■ Activity ■
Reproduce the data below in full. Nothing should differ from the original.

■ Given information ■
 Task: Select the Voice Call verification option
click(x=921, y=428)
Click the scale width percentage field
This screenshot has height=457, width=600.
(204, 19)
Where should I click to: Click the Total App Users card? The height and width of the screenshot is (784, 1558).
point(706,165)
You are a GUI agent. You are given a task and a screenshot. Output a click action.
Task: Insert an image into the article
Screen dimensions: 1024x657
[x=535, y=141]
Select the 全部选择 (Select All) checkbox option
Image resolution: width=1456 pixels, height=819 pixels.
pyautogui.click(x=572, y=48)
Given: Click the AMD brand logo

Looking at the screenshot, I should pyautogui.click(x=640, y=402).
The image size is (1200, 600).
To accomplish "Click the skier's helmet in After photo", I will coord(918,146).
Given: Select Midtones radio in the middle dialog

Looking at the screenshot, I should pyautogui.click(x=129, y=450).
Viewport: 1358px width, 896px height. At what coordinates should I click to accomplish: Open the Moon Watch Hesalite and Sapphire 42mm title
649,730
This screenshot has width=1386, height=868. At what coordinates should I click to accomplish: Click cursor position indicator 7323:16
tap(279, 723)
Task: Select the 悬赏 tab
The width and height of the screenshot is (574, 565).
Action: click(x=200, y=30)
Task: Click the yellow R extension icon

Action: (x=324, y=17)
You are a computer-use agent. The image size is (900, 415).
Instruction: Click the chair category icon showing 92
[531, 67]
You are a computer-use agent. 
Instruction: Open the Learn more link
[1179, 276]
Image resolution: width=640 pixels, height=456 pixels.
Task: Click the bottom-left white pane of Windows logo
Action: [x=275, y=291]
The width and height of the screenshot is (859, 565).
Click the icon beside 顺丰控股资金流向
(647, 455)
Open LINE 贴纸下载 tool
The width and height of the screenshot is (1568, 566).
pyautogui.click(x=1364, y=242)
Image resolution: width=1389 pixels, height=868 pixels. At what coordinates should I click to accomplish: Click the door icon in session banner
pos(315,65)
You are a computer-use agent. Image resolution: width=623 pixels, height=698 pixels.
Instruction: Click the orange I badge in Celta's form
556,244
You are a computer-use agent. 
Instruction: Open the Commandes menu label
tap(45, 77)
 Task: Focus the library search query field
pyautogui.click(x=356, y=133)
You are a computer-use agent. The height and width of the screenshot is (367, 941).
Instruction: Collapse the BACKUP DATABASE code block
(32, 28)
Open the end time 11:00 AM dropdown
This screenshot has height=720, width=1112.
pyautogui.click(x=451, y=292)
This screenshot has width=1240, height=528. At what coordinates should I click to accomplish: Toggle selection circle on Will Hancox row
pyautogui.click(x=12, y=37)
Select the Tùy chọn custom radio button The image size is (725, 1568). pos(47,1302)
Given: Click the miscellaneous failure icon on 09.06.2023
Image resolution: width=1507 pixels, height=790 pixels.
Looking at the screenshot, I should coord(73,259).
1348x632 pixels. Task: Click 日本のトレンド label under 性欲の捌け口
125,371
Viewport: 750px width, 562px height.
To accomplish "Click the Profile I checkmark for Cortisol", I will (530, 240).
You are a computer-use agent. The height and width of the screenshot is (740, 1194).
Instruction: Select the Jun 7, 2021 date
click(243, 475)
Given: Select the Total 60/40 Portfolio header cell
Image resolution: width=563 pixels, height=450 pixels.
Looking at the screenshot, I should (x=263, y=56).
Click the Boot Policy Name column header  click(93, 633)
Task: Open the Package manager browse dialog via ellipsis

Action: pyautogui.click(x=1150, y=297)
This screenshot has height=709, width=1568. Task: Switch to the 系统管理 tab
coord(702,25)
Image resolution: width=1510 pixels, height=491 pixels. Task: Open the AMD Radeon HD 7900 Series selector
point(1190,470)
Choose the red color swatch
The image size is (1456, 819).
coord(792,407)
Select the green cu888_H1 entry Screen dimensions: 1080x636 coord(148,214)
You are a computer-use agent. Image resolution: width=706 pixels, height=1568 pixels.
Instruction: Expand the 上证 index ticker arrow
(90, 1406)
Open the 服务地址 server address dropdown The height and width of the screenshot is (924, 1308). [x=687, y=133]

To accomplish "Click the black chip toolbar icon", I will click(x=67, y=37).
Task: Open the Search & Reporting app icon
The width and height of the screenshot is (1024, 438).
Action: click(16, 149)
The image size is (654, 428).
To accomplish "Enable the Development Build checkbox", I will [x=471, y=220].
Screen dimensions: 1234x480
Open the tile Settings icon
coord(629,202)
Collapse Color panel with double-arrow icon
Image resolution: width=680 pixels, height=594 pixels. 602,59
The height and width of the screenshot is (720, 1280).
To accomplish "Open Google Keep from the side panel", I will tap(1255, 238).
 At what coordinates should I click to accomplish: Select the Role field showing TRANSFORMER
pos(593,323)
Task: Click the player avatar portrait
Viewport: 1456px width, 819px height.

■ Output ■
 Task: Select the Voice Call verification option
click(x=921, y=428)
Click the scale width percentage field
This screenshot has height=457, width=600.
(204, 19)
Where should I click to: Click the Total App Users card? The height and width of the screenshot is (784, 1558).
point(706,165)
You are a GUI agent. You are given a task and a screenshot. Output a click action.
Task: Insert an image into the article
Screen dimensions: 1024x657
[x=535, y=141]
Select the 全部选择 (Select All) checkbox option
Image resolution: width=1456 pixels, height=819 pixels.
pyautogui.click(x=572, y=48)
Given: Click the AMD brand logo

Looking at the screenshot, I should pyautogui.click(x=640, y=402).
The image size is (1200, 600).
To accomplish "Click the skier's helmet in After photo", I will coord(918,146).
Given: Select Midtones radio in the middle dialog

Looking at the screenshot, I should pyautogui.click(x=129, y=450).
Viewport: 1358px width, 896px height. At what coordinates should I click to accomplish: Open the Moon Watch Hesalite and Sapphire 42mm title
649,730
This screenshot has width=1386, height=868. At what coordinates should I click to accomplish: Click cursor position indicator 7323:16
tap(279, 723)
Task: Select the 悬赏 tab
The width and height of the screenshot is (574, 565).
Action: click(x=200, y=30)
Task: Click the yellow R extension icon

Action: (x=324, y=17)
You are a computer-use agent. The image size is (900, 415).
Instruction: Click the chair category icon showing 92
[531, 67]
You are a computer-use agent. 
Instruction: Open the Learn more link
[1179, 276]
Image resolution: width=640 pixels, height=456 pixels.
Task: Click the bottom-left white pane of Windows logo
Action: [x=275, y=291]
The width and height of the screenshot is (859, 565).
Click the icon beside 顺丰控股资金流向
(647, 455)
Open LINE 贴纸下载 tool
The width and height of the screenshot is (1568, 566).
pyautogui.click(x=1364, y=242)
Image resolution: width=1389 pixels, height=868 pixels. At what coordinates should I click to accomplish: Click the door icon in session banner
pos(315,65)
You are a computer-use agent. Image resolution: width=623 pixels, height=698 pixels.
Instruction: Click the orange I badge in Celta's form
556,244
You are a computer-use agent. 
Instruction: Open the Commandes menu label
tap(45, 77)
 Task: Focus the library search query field
pyautogui.click(x=356, y=133)
You are a computer-use agent. The height and width of the screenshot is (367, 941).
Instruction: Collapse the BACKUP DATABASE code block
(32, 28)
Open the end time 11:00 AM dropdown
This screenshot has height=720, width=1112.
pyautogui.click(x=451, y=292)
This screenshot has width=1240, height=528. At what coordinates should I click to accomplish: Toggle selection circle on Will Hancox row
pyautogui.click(x=12, y=37)
Select the Tùy chọn custom radio button The image size is (725, 1568). pos(47,1302)
Given: Click the miscellaneous failure icon on 09.06.2023
Image resolution: width=1507 pixels, height=790 pixels.
Looking at the screenshot, I should coord(73,259).
1348x632 pixels. Task: Click 日本のトレンド label under 性欲の捌け口
125,371
Viewport: 750px width, 562px height.
To accomplish "Click the Profile I checkmark for Cortisol", I will (530, 240).
You are a computer-use agent. The height and width of the screenshot is (740, 1194).
Instruction: Select the Jun 7, 2021 date
click(243, 475)
Given: Select the Total 60/40 Portfolio header cell
Image resolution: width=563 pixels, height=450 pixels.
Looking at the screenshot, I should (x=263, y=56).
Click the Boot Policy Name column header  click(93, 633)
Task: Open the Package manager browse dialog via ellipsis

Action: pyautogui.click(x=1150, y=297)
This screenshot has height=709, width=1568. Task: Switch to the 系统管理 tab
coord(702,25)
Image resolution: width=1510 pixels, height=491 pixels. Task: Open the AMD Radeon HD 7900 Series selector
point(1190,470)
Choose the red color swatch
The image size is (1456, 819).
coord(792,407)
Select the green cu888_H1 entry Screen dimensions: 1080x636 coord(148,214)
You are a computer-use agent. Image resolution: width=706 pixels, height=1568 pixels.
Instruction: Expand the 上证 index ticker arrow
(90, 1406)
Open the 服务地址 server address dropdown The height and width of the screenshot is (924, 1308). [x=687, y=133]

To accomplish "Click the black chip toolbar icon", I will click(x=67, y=37).
Task: Open the Search & Reporting app icon
The width and height of the screenshot is (1024, 438).
Action: click(16, 149)
The image size is (654, 428).
To accomplish "Enable the Development Build checkbox", I will [x=471, y=220].
Screen dimensions: 1234x480
Open the tile Settings icon
coord(629,202)
Collapse Color panel with double-arrow icon
Image resolution: width=680 pixels, height=594 pixels. 602,59
The height and width of the screenshot is (720, 1280).
To accomplish "Open Google Keep from the side panel", I will tap(1255, 238).
 At what coordinates should I click to accomplish: Select the Role field showing TRANSFORMER
pos(593,323)
Task: Click the player avatar portrait
Viewport: 1456px width, 819px height.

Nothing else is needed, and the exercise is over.